JAKARTA (RIAUPOS.CO) - Survei Saiful Mujani Research and Consulting (SMRC) terbaru menunjukkan 47 persen warga menganggap kerjasama Indonesia dan RRC adalah murni bisnis yang saling menguntungkan, tidak ada kaitan dengan paham komunisme atau PKI.
Temuan itu disampaikan Direktur Eksekutif SMRC, Sirojudin Abbas, PhD, saat mempresentasikan hasil survei nasional SMRC bertajuk Sikap Publik atas Isu Kebangkitan PKI, Rabu (30/9/2020) di Jakarta. Survei Nasional tersebut dilakukan pada 23-26 September 2020 dengan melibatkan 1.203 responden yang diwawancara per telepon yang terpilih secara random. Margin of error diperkirakan lebih kurang 2,9 persen.
Menurut Abbas dalam keterangan resmi yang diterima Riaupos.co Raby malam, hal ini menunjukkan bahwa kampanye negatif untuk membangun citra bahwa peningkatan hubungan perdagangan Indonesia dengan RRC adalah sesuatu yang berdampak buruk karena akan menghidupkan kembali komunisme tidaklah efektif.
Survei SMRC menunjukkan persentase warga yang setuju dengan pendapat kerjasama Indonesia dan Tiongkok dapat menghidupkan kembali paham komunisme dan PKI di Indonesia hanyalah 26 persen. Namun demikian, Abbas menyatakan angka ini tidak bisa dianggap remeh.
“Kita harus ingat bahwa menurut survei ini sebenarnya warga yang percaya dengan isu kebangkitan PKI hanya 14 persen. Dan yang percaya kebangkitan PKI sudah menjadi ancaman lebih kecil lagi,” ujar Abbas.

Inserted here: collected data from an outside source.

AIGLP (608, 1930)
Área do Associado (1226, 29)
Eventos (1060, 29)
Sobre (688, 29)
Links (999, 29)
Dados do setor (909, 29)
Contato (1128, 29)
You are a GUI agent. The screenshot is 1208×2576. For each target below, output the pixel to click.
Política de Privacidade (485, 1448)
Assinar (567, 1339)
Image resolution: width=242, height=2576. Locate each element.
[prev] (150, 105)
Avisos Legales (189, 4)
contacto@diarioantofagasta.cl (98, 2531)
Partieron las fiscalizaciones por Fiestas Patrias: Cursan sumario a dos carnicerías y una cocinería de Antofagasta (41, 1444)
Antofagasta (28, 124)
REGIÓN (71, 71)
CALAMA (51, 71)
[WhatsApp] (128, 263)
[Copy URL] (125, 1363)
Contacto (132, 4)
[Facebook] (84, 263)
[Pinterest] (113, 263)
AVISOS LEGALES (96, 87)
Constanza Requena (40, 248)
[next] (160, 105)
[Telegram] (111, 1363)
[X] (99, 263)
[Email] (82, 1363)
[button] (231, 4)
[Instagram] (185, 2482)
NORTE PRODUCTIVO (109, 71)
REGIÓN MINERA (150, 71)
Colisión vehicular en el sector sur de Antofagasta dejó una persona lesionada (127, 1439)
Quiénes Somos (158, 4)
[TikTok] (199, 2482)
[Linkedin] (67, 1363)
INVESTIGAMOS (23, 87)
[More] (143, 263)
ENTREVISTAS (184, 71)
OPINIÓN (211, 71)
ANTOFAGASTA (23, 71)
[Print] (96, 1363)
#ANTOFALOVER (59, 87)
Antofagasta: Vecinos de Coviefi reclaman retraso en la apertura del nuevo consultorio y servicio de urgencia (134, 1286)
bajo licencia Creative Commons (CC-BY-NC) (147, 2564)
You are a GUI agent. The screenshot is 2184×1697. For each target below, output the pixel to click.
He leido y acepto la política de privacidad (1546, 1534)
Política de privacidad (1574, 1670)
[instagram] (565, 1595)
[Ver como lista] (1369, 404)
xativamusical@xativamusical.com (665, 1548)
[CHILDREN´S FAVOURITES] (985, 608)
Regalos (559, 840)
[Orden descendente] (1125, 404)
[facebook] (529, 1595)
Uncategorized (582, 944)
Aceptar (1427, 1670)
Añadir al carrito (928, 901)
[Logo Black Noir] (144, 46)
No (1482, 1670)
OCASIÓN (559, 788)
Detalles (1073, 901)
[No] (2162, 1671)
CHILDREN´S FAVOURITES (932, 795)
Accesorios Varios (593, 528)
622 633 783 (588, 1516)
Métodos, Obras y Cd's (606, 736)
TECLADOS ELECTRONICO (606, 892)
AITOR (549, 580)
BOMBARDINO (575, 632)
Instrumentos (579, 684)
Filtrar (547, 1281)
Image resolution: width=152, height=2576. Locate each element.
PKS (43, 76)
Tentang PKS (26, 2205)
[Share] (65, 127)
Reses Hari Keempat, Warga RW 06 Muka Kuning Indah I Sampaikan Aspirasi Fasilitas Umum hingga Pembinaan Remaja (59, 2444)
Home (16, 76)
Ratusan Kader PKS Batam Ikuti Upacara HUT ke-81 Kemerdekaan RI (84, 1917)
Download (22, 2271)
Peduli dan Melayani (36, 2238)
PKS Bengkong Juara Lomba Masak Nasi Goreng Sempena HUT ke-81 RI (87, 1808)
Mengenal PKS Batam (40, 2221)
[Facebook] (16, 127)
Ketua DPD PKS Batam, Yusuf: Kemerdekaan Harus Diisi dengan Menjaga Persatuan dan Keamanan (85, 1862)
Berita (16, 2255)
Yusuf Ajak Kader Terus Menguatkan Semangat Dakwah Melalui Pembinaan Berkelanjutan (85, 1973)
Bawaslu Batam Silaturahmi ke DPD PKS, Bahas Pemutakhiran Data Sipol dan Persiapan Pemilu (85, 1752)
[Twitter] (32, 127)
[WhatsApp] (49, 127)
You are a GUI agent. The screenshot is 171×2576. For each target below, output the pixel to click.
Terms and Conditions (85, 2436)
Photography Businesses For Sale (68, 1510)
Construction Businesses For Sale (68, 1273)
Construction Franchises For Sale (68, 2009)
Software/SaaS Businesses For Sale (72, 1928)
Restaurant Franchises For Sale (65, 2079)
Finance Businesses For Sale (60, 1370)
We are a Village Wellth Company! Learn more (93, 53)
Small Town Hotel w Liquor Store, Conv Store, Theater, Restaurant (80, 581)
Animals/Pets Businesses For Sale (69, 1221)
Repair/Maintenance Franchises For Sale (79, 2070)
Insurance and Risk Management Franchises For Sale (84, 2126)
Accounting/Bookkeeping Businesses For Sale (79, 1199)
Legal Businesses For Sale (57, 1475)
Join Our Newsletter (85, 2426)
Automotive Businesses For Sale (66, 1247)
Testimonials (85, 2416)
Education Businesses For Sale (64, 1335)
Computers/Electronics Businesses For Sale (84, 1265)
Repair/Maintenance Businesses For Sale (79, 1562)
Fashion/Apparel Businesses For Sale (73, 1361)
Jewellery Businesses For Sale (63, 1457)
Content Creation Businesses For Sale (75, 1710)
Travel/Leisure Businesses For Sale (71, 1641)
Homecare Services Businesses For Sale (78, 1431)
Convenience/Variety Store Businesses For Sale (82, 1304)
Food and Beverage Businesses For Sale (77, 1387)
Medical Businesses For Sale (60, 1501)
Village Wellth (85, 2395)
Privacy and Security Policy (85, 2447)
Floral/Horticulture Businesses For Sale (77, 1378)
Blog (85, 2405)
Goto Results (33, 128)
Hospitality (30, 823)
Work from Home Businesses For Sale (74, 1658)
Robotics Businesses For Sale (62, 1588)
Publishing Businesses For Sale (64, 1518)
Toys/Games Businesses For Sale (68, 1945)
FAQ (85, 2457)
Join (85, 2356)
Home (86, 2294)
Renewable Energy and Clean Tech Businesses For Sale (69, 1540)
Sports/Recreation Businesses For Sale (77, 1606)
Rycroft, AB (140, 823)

Jadi, sambungnya, kalau ada 26 lersen warga yang menganggap kerjasama dengan Tiongkok dapat membangkitkan kembali paham komunisme, itu menunjukkan bahwa kekhawatiran itu sebenarnya masih hidup dan sangat mungkin dieksploitasi.
Pandangan yang setuju dengan pendapat kerjasama Indonesia dan Tiongkok dapat menghidupkan kembali paham komunisme dan PKI berbeda antara kelompok demografis.
Persentase pria yang setuju dengan pendapat tersebut sekitar 29 persen, sementara 24 persen perempuan setuju. Adapun warga kota yang setuju dengan pendapat tersebut 26 persen, sementara di desa 27 persen.
Yang setuju dengan pendapat tersebut lebih banyak pada warga yang tinggal di Bali pkus Nusa Tenggara (53 persen) Jawa Barat (39 persen) dan Kalimantan (38 persen). Di daerah lain, persentasenya di bawah 30 persen.
Dari sisi agama, yang beragama Islam yang setuju dengan pendapat tersebut hanya 26 persen, sementara yang beragama lainnya 33 persen. Dilihat dari faktor suku, yang setuju dengan pendapat tersebut lebih banyak pada yang berdarah Minang (55 persen) dan Sunda (37 persen).
Dari sisi usia, kelompok berumur 21 ke bawah paling tinggi yang percaya dengan pendapat tersebut (37 persen). Kelompok umur lainnya di bawah 26 persen. Dari sisi pendidikan, yang berpendidikan SLTA paling tinggi yang setuju dengan pendapat tersebut, 29 persen. Kelompok pendidikan lainnya di bawah 26 persen.
Dari sisi pendapatan, kelompok berpendapat Rp 1-2 juta dan Rp 2-4 juta lebih banyak yang setuju dengan pendapat tersebut, 31 persen. Kelompok berpendapat selain itu, persentasenya jauh lebih kecil, di bawah 23 persen.
Abbas juga melihat tingkat kesetujuan dengan pendapat kerjasama Indonesia dan Tiongkok dapat menghidupkan kembali paham komunisme dan PKI ini berhubungan dengan pembelahan masyarakat terkait Pemilihan Presiden 2019. Yang setuju dengan pendapat tersebut lebih banyak di kalangan pendukung Prabowo dibandingkan di kalangan pendukung Jokowi.
Survei SMRC menunjukkan, 40 persen pemilih Prabowo pada Pilpres 2019 setuju dengan pendapat tersebut, sementara hanya 21 persen pemilih Jokowi yang setuju.
Dari sisi pilihan partai politik, yang setuju dengan pendapat tersebut lebih banyak ditemukan pada pemilih PKS (54 persen), pemilih NasDem (53 persen), dan pemilih Gerindra (41 persen).